Note that in general the displacement and velocity states are not ordered in this way and a permutation of the system transformation matrix \(\bmatrix{T}\) will occur. The system transformation matrix is not singular and the inverse can be calculated.
The derivative of the system transformation matrix is trivially inferred as

\[ \begin{align} \dot{\bmatrix{T}}= \begin{bmatrix} \dot{\bmatrix{t}}_{R \rightarrow NR} & 0 \\ \ddot{\bmatrix{t}}_{R \rightarrow NR} & \dot{\bmatrix{t}}_{R \rightarrow NR} \\ \end{bmatrix}. \end{align} \]

Transforming the A,B,C,D matrices

We consider the linear model equations in the rotating frame of reference and define

\[ \begin{align} \bvector{x}_{R} := \begin{bmatrix} \bvector{q}_{R} \\ \dot{\bvector{q}}_{R} \end{bmatrix} \end{align} \]

to express the principal system as

\[ \begin{align} {\dot{\bvector{x}}}_{R} &= \bmatrix{A}_{R}\bvector{x}_{R} + \bmatrix{B}_{R} \bvector{u} \label{eq:StateSpaceRotating}\\ \bvector{y} &= \bmatrix{C}_{R} \bvector{x}_{R} + \bmatrix{D}_{R}\bvector{u} \label{eq:OutputRotating} \end{align} \]

with respect to rotating blade coordinates.

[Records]
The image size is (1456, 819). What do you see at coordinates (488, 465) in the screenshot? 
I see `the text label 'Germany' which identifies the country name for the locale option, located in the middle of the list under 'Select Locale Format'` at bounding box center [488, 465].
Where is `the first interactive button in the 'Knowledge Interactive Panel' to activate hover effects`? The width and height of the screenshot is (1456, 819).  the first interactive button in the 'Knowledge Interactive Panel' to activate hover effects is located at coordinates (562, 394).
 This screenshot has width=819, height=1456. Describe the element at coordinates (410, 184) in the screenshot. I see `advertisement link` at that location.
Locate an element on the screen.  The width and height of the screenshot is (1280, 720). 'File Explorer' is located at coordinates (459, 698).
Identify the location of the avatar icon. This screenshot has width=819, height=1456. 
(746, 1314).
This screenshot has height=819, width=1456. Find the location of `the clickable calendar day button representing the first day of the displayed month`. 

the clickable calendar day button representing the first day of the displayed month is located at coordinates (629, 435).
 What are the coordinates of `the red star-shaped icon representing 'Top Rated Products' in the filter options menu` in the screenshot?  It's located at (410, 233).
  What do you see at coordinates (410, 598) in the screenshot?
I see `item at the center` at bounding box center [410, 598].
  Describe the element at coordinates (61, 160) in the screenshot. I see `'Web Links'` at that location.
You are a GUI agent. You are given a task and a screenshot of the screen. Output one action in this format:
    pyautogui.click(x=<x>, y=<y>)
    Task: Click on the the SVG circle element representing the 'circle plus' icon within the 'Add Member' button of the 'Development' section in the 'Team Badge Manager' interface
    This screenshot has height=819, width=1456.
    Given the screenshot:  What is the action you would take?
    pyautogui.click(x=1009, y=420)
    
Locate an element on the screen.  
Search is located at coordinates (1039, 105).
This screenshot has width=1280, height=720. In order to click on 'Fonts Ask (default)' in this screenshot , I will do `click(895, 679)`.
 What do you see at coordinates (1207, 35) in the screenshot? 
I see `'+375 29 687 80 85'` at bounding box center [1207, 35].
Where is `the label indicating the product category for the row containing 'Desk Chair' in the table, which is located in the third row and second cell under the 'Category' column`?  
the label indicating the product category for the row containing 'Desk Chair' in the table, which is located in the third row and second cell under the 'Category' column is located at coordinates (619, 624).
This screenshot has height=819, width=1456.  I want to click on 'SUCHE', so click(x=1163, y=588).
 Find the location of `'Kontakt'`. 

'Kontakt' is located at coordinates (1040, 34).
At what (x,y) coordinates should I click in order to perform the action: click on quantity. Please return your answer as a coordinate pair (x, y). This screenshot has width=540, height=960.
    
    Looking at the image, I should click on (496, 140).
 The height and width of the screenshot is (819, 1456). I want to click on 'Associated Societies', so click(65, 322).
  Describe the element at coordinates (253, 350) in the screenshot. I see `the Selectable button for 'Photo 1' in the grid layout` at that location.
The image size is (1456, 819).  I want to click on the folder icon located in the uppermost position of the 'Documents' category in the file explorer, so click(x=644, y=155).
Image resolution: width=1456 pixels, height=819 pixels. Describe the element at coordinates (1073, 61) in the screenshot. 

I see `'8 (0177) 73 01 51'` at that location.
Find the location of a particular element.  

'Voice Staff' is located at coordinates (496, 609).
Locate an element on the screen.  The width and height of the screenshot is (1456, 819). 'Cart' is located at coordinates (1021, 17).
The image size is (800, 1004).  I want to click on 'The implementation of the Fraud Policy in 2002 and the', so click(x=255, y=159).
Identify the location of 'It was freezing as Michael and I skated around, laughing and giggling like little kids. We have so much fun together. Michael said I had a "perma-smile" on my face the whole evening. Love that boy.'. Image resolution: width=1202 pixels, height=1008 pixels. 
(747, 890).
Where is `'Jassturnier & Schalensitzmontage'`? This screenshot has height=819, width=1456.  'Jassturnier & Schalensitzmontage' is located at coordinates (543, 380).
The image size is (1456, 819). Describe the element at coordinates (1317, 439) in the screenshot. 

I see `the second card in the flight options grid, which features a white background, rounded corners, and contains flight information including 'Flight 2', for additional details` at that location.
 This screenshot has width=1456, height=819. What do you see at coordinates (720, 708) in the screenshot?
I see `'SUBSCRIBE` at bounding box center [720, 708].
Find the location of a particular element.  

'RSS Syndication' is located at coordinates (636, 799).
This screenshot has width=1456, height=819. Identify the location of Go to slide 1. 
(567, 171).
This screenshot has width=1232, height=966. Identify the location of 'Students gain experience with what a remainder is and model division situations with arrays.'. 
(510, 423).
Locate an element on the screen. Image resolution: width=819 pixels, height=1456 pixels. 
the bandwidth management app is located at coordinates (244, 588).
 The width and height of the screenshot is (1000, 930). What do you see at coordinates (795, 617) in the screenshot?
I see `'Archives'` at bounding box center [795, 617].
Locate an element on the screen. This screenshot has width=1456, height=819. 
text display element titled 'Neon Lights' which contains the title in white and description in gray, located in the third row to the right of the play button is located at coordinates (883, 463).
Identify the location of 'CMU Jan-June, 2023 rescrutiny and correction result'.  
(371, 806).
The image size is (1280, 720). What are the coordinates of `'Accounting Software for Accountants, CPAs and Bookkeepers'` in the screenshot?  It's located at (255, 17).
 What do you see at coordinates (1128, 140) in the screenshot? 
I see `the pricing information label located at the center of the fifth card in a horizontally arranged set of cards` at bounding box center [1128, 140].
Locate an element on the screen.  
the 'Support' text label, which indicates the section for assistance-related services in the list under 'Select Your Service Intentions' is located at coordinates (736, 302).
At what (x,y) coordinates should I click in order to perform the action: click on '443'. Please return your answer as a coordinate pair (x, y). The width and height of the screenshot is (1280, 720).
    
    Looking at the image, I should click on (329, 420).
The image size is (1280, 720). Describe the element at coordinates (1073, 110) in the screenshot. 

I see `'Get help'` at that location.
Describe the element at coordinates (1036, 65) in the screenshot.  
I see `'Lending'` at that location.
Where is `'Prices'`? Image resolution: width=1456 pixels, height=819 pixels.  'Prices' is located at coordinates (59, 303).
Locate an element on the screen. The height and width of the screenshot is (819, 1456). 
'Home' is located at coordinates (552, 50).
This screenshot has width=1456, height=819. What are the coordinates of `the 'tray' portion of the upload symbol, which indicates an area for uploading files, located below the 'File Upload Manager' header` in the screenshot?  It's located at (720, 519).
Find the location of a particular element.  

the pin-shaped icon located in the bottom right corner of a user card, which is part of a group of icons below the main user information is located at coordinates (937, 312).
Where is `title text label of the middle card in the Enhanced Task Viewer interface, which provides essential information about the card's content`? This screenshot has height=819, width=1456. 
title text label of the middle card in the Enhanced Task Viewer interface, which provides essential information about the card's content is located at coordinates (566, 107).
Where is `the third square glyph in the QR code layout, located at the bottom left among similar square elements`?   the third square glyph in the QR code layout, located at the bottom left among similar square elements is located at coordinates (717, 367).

REQUIREMENTS –
[a] Decide whether each statement below agrees with the passage on the system transformation matrix, answering yes or no and quoting the deciding words: (i) the system transformation matrix is singular; (ii) the displacement and velocity states are in general ordered in this way; (iii) the linear model equations are considered in the rotating frame of reference.
[b] According to the passage on the system transformation matrix, with respect to which coordinates is the principal system expressed?
[c] Please translate this sentence from the passage on the system transformation matrix into Spanish: "The system transformation matrix is not singular and the inverse can be calculated."

TASK-BY-TASK RESULTS –
[a]
(i) No: "The system transformation matrix is not singular and the inverse can be calculated."
(ii) No: "in general the displacement and velocity states are not ordered in this way"
(iii) Yes: "We consider the linear model equations in the rotating frame of reference"

[b] Rotating blade coordinates.

[c] La matriz de transformación del sistema no es singular y se puede calcular la inversa.